In my (very) advanced Bachelor's course Programming techniques and technologies, I face students who don't know much yet about formal languages and certainly nothing about compiler construction; they are aware though of context-free grammars (EBNFs) for the purpose of syntax definition. The course covers many programming techniques and technologies, and I am willing to dedicate two lectures to language processing.

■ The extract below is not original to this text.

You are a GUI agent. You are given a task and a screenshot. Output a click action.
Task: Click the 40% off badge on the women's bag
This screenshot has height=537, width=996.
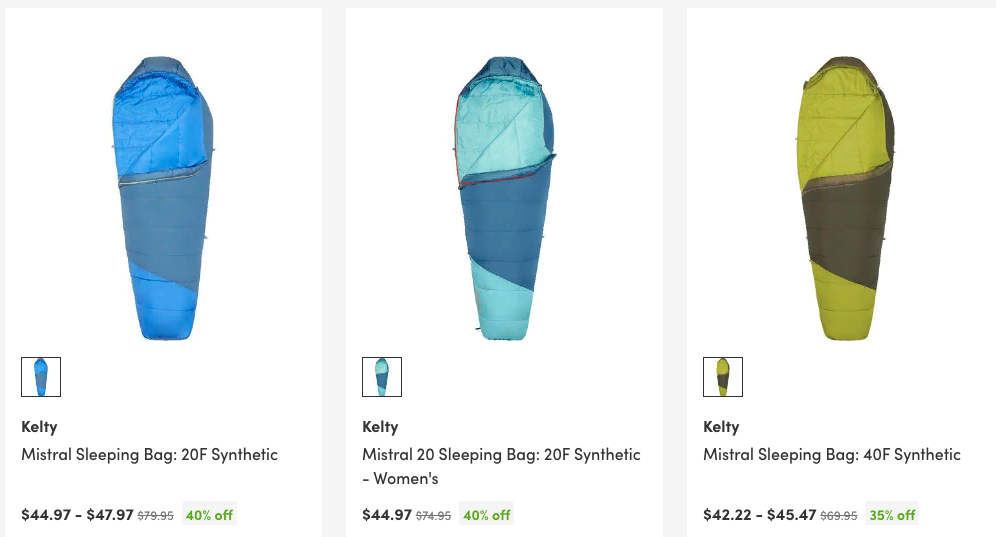click(x=487, y=515)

Hence, I designed patterns that are really simple and that allow me to discuss a number of language processors for 101companies in a systematic manner.
"Manual" patterns
- The Chopper Pattern: Chop input into pieces for classification and iterator-based processing.
- The Lexer Pattern: Transform character stream into token stream for iterator-based processing.
- The Copy/Replace Pattern: Implement text transformation by copying tokens from input to output while replacing tokens of interest.
- The Acceptor Pattern: Implement a context-free grammar with procedures for parsing input and signaling acceptance or rejection.
- The Parser Pattern: Advance the Acceptor Pattern such that semantic actions are to be executed along with parsing input.
"Generative" patterns
- The Lexer Generation Pattern: Use a lexer/parser generator to derive a character-to-token stream conversion from a grammar generatively.
- The Acceptor Generation Pattern: Use a parser generator to derive an acceptor from a grammar generatively.
- The Parser Generation Pattern: Use a parser generator to derive an parser from a grammar with associated semantic actions generatively.
- The Text-to-object Pattern: Instantiate the Parser (Generation) Pattern such that the semantic actions construct objects that resemble the syntactical structure of the input.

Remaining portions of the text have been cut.